FRESH MILLED GRAIN WHOLE WHEAT BREAD IN BREAD MACHINE
This is a recipe based on a few different bread recipes that use fresh milled grain. It is completely whole grain and is just heady and delicious! It took a few tries with different recipes, different types of rises, etc. before I finally came up with one that worked. This takes some planning. You won't get a loaf in 4 hours, but you will get a wonderful, completely clean, bread that will impress the neighbors and make you feel awesome. Preparation time includes the soaking time.
Provided by MsTeechur
Categories Yeast Breads
Time 12h30m
Yield 2 Loaves, 12 serving(s)
Number Of Ingredients 7
Steps:
- Grind about 5 cups of hard red or hard white spring wheat. This should make a little more than 600 grams of flour. Weigh the flour out.
- Tip for using Vitamix--store grain in freezer so it does not get hot during grinding. Do only 1 cup at a time. You can re-grind the larger pieces.
- Measure it out on a scale because the weight of flour is different depending on the grind. This is key. It will be around 4-5 cups, but you won't get bread that is as good if you use volume over weight.
- In your bread machine, add everything EXCEPT yeast and about 1 cup of flour.
- Turn on your bread machine and let it mix. It'll be kind of gloopy, that's fine. You might need to help get all the wheat wet by mixing it inches It doesn't have to be perfect, but we want the wheat wet. Stop once it's mixed (turn off machine). Of course you can do that by hand if you want to.

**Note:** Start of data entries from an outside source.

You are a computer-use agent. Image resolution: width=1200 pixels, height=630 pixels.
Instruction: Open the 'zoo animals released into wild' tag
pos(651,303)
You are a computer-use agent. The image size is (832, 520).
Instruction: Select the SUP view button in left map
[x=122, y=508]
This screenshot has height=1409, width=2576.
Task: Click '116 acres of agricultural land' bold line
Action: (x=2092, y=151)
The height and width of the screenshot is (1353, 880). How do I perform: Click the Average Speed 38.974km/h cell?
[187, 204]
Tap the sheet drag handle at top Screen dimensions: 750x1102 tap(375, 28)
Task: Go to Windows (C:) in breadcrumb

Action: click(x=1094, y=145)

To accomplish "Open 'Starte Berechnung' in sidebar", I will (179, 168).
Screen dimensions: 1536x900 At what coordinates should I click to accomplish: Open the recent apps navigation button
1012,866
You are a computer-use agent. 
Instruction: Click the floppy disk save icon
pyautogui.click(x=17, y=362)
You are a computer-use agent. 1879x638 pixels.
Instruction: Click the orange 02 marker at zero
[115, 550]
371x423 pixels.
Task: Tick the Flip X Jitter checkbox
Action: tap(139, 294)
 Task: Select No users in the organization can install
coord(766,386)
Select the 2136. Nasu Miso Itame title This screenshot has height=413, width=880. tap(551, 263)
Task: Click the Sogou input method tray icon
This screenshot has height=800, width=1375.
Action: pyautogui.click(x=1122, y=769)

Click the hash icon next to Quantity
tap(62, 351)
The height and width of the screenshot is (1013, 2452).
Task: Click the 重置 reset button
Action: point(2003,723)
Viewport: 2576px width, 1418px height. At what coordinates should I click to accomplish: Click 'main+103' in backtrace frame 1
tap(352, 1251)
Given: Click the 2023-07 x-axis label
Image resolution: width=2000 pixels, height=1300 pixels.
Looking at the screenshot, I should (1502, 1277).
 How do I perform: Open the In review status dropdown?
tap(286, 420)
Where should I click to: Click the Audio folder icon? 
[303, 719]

- Set the timer on your bread machine for at least 8 hours later and use the dough cycle for the best bread. You can wait up to 24 hours.
- The wait is so that the whole wheat can do a few important things; develop a good gluten and break down phytic acids. By using buttermilk (you can make your own or use water and 2 tsp apple cider vinegar) you give it an acidic environment to do it's thing.
- Pour the remaining flour on top of the dough and make a little "bowl" in the flour and carefully pour the yeast into the indent so that it is separated from the dough. If you don't, it will activate too early. Even better if you have a bread machine with a separate yeast chamber. If so you do not need to hold back any flour.
- When the machine beeps the next morning, the dough should be nicely risen, although you might expect it to be a bit higher if you're used to using regular bread flour. Worry not, my friend.
- Wash your counter very well and spray a little oil on it. Oil up your hands and turn the dough onto the counter. Fold it over itself a few times and then tear the dough in half. Just using your hands make it into a rectangle and roll it up tightly. Place it into an oiled bread pan. Cover with a towel and allow to rise for another hour or so. I just turn on my oven for a bit at low heat and then turn it off.
- Take the towel out of the oven (very important part) and bake for 25-30 minutes at 350.